▶ [Dataset records]:
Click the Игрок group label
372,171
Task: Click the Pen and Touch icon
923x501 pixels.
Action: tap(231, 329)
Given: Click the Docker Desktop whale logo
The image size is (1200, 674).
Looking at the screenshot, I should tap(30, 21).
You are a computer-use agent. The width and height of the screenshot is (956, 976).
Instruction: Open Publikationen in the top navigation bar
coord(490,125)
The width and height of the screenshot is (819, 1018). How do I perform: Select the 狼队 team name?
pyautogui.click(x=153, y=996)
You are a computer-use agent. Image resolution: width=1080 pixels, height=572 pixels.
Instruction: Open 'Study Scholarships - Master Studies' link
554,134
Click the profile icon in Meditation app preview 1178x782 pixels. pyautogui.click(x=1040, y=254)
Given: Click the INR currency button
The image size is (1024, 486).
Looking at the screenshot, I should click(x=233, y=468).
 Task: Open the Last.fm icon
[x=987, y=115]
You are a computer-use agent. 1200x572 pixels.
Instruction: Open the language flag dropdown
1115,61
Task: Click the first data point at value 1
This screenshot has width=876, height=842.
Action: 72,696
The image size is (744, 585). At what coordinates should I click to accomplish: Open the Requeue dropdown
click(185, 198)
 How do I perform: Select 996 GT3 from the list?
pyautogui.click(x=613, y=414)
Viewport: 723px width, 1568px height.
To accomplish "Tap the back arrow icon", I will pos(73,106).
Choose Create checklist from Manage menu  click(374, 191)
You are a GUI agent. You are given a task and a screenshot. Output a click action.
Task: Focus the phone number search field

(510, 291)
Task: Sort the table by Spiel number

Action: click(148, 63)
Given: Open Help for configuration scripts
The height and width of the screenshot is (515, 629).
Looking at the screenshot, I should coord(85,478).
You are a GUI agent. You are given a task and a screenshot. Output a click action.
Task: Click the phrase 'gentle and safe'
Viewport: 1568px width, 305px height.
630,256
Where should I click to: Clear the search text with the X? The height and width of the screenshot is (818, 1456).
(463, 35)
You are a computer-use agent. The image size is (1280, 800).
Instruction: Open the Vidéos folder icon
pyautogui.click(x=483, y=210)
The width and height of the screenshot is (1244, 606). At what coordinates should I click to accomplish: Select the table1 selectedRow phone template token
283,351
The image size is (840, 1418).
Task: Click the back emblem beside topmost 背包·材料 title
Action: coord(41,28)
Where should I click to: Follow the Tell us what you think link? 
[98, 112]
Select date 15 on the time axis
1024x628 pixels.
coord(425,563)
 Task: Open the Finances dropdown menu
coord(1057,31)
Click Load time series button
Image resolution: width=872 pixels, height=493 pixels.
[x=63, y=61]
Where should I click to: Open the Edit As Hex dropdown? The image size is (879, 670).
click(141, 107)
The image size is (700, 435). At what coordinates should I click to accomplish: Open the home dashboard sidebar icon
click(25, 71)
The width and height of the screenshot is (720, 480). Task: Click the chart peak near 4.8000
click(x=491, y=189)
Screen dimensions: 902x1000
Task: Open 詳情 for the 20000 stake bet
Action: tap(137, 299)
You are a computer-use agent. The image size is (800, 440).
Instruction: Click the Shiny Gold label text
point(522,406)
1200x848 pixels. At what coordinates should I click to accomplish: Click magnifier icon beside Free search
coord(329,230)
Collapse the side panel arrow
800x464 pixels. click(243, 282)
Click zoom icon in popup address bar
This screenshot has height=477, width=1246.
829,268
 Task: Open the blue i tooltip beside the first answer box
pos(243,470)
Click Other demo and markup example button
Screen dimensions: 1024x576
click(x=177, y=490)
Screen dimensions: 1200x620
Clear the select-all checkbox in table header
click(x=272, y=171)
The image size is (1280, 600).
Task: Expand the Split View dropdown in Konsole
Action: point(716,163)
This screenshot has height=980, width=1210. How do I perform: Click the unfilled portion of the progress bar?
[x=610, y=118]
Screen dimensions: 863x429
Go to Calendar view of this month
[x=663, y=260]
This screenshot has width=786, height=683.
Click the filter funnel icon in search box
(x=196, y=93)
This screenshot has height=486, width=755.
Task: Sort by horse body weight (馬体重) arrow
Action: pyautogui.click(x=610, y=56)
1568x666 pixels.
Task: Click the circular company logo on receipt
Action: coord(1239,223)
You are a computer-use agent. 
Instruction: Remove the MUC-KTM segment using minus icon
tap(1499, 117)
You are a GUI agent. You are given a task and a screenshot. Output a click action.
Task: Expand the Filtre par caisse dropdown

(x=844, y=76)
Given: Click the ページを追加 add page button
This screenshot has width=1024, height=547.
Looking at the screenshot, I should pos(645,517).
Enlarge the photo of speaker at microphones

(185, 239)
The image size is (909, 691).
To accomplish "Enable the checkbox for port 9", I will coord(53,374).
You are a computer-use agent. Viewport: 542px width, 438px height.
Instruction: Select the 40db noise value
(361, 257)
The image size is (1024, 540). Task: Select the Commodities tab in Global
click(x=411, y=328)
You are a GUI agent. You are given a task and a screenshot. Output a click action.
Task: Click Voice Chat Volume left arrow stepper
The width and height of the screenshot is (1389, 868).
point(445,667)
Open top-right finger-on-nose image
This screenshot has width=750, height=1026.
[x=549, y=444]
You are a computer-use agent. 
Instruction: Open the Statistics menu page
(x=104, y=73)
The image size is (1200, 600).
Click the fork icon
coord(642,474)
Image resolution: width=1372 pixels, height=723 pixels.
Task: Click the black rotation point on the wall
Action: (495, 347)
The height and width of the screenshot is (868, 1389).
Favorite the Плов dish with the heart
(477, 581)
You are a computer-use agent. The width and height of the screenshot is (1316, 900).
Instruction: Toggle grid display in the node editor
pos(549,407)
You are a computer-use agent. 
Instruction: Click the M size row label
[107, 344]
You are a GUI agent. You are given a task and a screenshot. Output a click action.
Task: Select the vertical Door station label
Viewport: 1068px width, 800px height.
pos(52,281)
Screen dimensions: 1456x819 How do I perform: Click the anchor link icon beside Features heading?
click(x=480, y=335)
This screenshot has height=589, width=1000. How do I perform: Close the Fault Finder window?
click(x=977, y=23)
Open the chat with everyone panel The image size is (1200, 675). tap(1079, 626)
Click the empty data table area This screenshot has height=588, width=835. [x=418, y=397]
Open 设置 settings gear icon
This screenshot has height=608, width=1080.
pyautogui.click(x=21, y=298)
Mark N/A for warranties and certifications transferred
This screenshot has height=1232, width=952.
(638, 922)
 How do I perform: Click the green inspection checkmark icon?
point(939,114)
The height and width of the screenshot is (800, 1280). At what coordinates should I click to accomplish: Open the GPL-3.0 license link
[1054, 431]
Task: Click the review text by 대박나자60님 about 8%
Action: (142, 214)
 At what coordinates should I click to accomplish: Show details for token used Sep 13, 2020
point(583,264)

▶ [ASSIGNED TASK]: Reproduce the full block of data exactly, omitting nothing.

▶ [RESPONSE]:
Click the Игрок group label
372,171
Task: Click the Pen and Touch icon
923x501 pixels.
Action: tap(231, 329)
Given: Click the Docker Desktop whale logo
The image size is (1200, 674).
Looking at the screenshot, I should tap(30, 21).
You are a computer-use agent. The width and height of the screenshot is (956, 976).
Instruction: Open Publikationen in the top navigation bar
coord(490,125)
The width and height of the screenshot is (819, 1018). How do I perform: Select the 狼队 team name?
pyautogui.click(x=153, y=996)
You are a computer-use agent. Image resolution: width=1080 pixels, height=572 pixels.
Instruction: Open 'Study Scholarships - Master Studies' link
554,134
Click the profile icon in Meditation app preview 1178x782 pixels. pyautogui.click(x=1040, y=254)
Given: Click the INR currency button
The image size is (1024, 486).
Looking at the screenshot, I should click(x=233, y=468).
 Task: Open the Last.fm icon
[x=987, y=115]
You are a computer-use agent. 1200x572 pixels.
Instruction: Open the language flag dropdown
1115,61
Task: Click the first data point at value 1
This screenshot has width=876, height=842.
Action: 72,696
The image size is (744, 585). At what coordinates should I click to accomplish: Open the Requeue dropdown
click(185, 198)
 How do I perform: Select 996 GT3 from the list?
pyautogui.click(x=613, y=414)
Viewport: 723px width, 1568px height.
To accomplish "Tap the back arrow icon", I will pos(73,106).
Choose Create checklist from Manage menu  click(374, 191)
You are a GUI agent. You are given a task and a screenshot. Output a click action.
Task: Focus the phone number search field

(510, 291)
Task: Sort the table by Spiel number

Action: click(148, 63)
Given: Open Help for configuration scripts
The height and width of the screenshot is (515, 629).
Looking at the screenshot, I should coord(85,478).
You are a GUI agent. You are given a task and a screenshot. Output a click action.
Task: Click the phrase 'gentle and safe'
Viewport: 1568px width, 305px height.
630,256
Where should I click to: Clear the search text with the X? The height and width of the screenshot is (818, 1456).
(463, 35)
You are a computer-use agent. The image size is (1280, 800).
Instruction: Open the Vidéos folder icon
pyautogui.click(x=483, y=210)
The width and height of the screenshot is (1244, 606). At what coordinates should I click to accomplish: Select the table1 selectedRow phone template token
283,351
The image size is (840, 1418).
Task: Click the back emblem beside topmost 背包·材料 title
Action: coord(41,28)
Where should I click to: Follow the Tell us what you think link? 
[98, 112]
Select date 15 on the time axis
1024x628 pixels.
coord(425,563)
 Task: Open the Finances dropdown menu
coord(1057,31)
Click Load time series button
Image resolution: width=872 pixels, height=493 pixels.
[x=63, y=61]
Where should I click to: Open the Edit As Hex dropdown? The image size is (879, 670).
click(141, 107)
The image size is (700, 435). At what coordinates should I click to accomplish: Open the home dashboard sidebar icon
click(25, 71)
The width and height of the screenshot is (720, 480). Task: Click the chart peak near 4.8000
click(x=491, y=189)
Screen dimensions: 902x1000
Task: Open 詳情 for the 20000 stake bet
Action: tap(137, 299)
You are a computer-use agent. The image size is (800, 440).
Instruction: Click the Shiny Gold label text
point(522,406)
1200x848 pixels. At what coordinates should I click to accomplish: Click magnifier icon beside Free search
coord(329,230)
Collapse the side panel arrow
800x464 pixels. click(243, 282)
Click zoom icon in popup address bar
This screenshot has height=477, width=1246.
829,268
 Task: Open the blue i tooltip beside the first answer box
pos(243,470)
Click Other demo and markup example button
Screen dimensions: 1024x576
click(x=177, y=490)
Screen dimensions: 1200x620
Clear the select-all checkbox in table header
click(x=272, y=171)
The image size is (1280, 600).
Task: Expand the Split View dropdown in Konsole
Action: point(716,163)
This screenshot has height=980, width=1210. How do I perform: Click the unfilled portion of the progress bar?
[x=610, y=118]
Screen dimensions: 863x429
Go to Calendar view of this month
[x=663, y=260]
This screenshot has width=786, height=683.
Click the filter funnel icon in search box
(x=196, y=93)
This screenshot has height=486, width=755.
Task: Sort by horse body weight (馬体重) arrow
Action: pyautogui.click(x=610, y=56)
1568x666 pixels.
Task: Click the circular company logo on receipt
Action: coord(1239,223)
You are a computer-use agent. 
Instruction: Remove the MUC-KTM segment using minus icon
tap(1499, 117)
You are a GUI agent. You are given a task and a screenshot. Output a click action.
Task: Expand the Filtre par caisse dropdown

(x=844, y=76)
Given: Click the ページを追加 add page button
This screenshot has width=1024, height=547.
Looking at the screenshot, I should pos(645,517).
Enlarge the photo of speaker at microphones

(185, 239)
The image size is (909, 691).
To accomplish "Enable the checkbox for port 9", I will coord(53,374).
You are a computer-use agent. Viewport: 542px width, 438px height.
Instruction: Select the 40db noise value
(361, 257)
The image size is (1024, 540). Task: Select the Commodities tab in Global
click(x=411, y=328)
You are a GUI agent. You are given a task and a screenshot. Output a click action.
Task: Click Voice Chat Volume left arrow stepper
The width and height of the screenshot is (1389, 868).
point(445,667)
Open top-right finger-on-nose image
This screenshot has width=750, height=1026.
[x=549, y=444]
You are a computer-use agent. 
Instruction: Open the Statistics menu page
(x=104, y=73)
The image size is (1200, 600).
Click the fork icon
coord(642,474)
Image resolution: width=1372 pixels, height=723 pixels.
Task: Click the black rotation point on the wall
Action: (495, 347)
The height and width of the screenshot is (868, 1389).
Favorite the Плов dish with the heart
(477, 581)
You are a computer-use agent. The width and height of the screenshot is (1316, 900).
Instruction: Toggle grid display in the node editor
pos(549,407)
You are a computer-use agent. 
Instruction: Click the M size row label
[107, 344]
You are a GUI agent. You are given a task and a screenshot. Output a click action.
Task: Select the vertical Door station label
Viewport: 1068px width, 800px height.
pos(52,281)
Screen dimensions: 1456x819 How do I perform: Click the anchor link icon beside Features heading?
click(x=480, y=335)
This screenshot has height=589, width=1000. How do I perform: Close the Fault Finder window?
click(x=977, y=23)
Open the chat with everyone panel The image size is (1200, 675). tap(1079, 626)
Click the empty data table area This screenshot has height=588, width=835. [x=418, y=397]
Open 设置 settings gear icon
This screenshot has height=608, width=1080.
pyautogui.click(x=21, y=298)
Mark N/A for warranties and certifications transferred
This screenshot has height=1232, width=952.
(638, 922)
 How do I perform: Click the green inspection checkmark icon?
point(939,114)
The height and width of the screenshot is (800, 1280). At what coordinates should I click to accomplish: Open the GPL-3.0 license link
[1054, 431]
Task: Click the review text by 대박나자60님 about 8%
Action: (142, 214)
 At what coordinates should I click to accomplish: Show details for token used Sep 13, 2020
point(583,264)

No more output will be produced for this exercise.